Search the entries for the word "computer" and report each line that has it.

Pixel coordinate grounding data
******

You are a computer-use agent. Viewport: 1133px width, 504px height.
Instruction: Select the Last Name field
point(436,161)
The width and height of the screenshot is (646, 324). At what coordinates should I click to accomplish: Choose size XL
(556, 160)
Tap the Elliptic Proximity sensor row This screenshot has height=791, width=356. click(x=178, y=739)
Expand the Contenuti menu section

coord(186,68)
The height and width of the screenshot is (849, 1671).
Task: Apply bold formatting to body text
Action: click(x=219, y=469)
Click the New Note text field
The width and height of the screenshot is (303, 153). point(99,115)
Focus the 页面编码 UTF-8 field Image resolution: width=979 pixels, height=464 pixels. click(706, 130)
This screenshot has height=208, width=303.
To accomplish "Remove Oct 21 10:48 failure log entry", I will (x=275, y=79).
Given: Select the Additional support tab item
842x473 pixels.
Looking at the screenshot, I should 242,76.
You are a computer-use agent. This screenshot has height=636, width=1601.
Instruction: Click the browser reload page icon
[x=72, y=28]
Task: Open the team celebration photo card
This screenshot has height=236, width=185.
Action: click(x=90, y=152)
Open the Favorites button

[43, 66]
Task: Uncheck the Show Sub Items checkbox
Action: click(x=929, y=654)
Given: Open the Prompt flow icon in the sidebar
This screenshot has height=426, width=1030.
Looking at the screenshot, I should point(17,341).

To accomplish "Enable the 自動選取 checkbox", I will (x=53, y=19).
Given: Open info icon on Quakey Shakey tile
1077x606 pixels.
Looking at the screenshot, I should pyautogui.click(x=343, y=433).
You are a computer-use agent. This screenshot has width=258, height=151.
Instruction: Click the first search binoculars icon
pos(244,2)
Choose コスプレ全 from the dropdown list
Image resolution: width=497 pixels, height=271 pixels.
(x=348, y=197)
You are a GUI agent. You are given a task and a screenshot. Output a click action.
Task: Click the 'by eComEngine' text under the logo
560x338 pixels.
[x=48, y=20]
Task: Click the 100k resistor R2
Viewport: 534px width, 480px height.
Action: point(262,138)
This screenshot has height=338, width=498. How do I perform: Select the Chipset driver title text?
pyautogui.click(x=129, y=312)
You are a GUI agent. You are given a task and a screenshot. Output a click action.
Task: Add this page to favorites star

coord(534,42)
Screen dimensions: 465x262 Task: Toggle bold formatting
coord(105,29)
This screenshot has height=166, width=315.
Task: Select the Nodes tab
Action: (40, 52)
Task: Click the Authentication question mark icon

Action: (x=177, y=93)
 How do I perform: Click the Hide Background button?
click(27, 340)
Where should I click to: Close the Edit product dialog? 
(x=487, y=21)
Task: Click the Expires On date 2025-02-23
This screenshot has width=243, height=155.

******

Answer area:
You are a computer-use agent. Viewport: 1133px width, 504px height.
You are a computer-use agent. This screenshot has height=636, width=1601.
You are a computer-use agent. This screenshot has width=258, height=151.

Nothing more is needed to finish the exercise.